Stored items
══════════
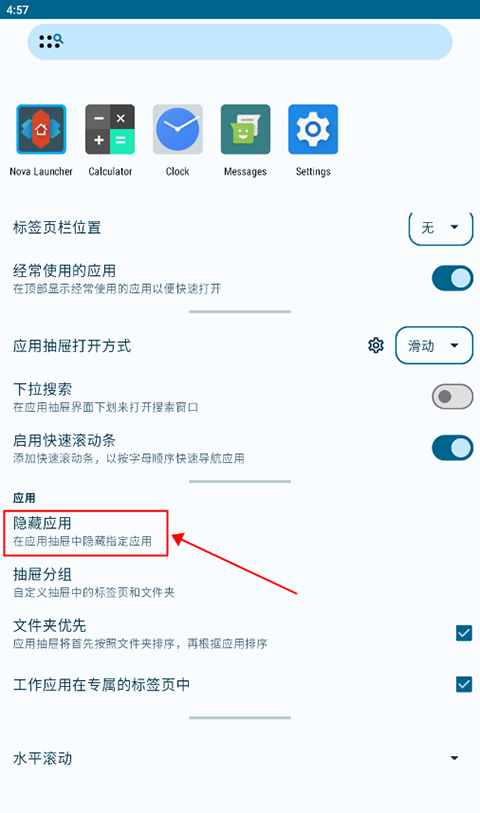480x813 pixels.
Task: Open the 标签页栏位置 dropdown showing 无
Action: (441, 228)
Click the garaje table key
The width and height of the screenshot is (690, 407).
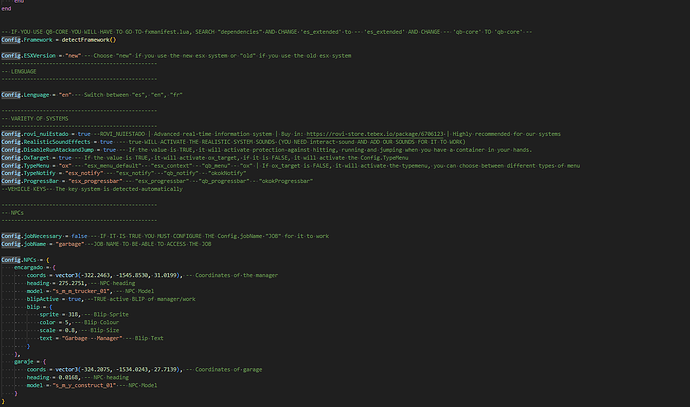click(x=22, y=360)
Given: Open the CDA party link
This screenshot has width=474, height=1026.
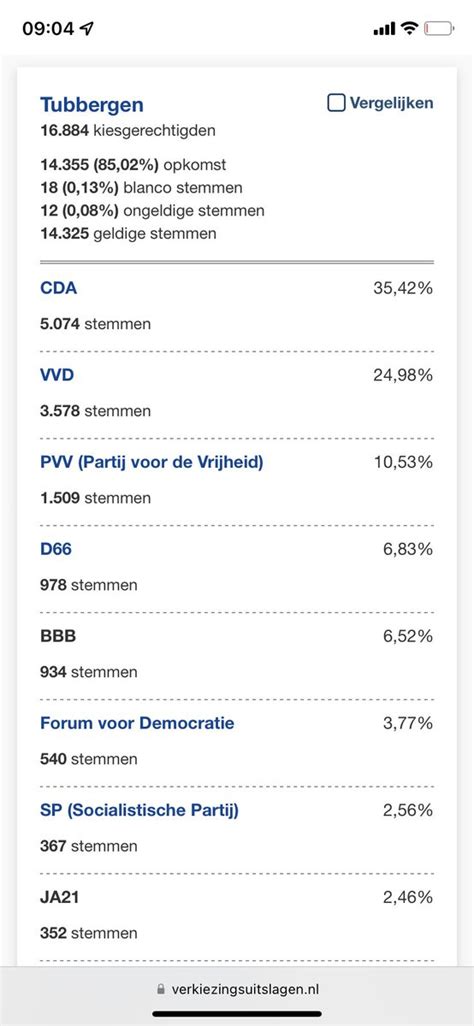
══════════
*WHAT TO PRODUCE*
Return only the line with "Click the garaje table key" and the lines after it up to the end of the records, exact and free of pictures.

*YOUR RESPONSE*
Click the garaje table key
The width and height of the screenshot is (690, 407).
click(x=22, y=360)
Given: Open the CDA party link
This screenshot has width=474, height=1026.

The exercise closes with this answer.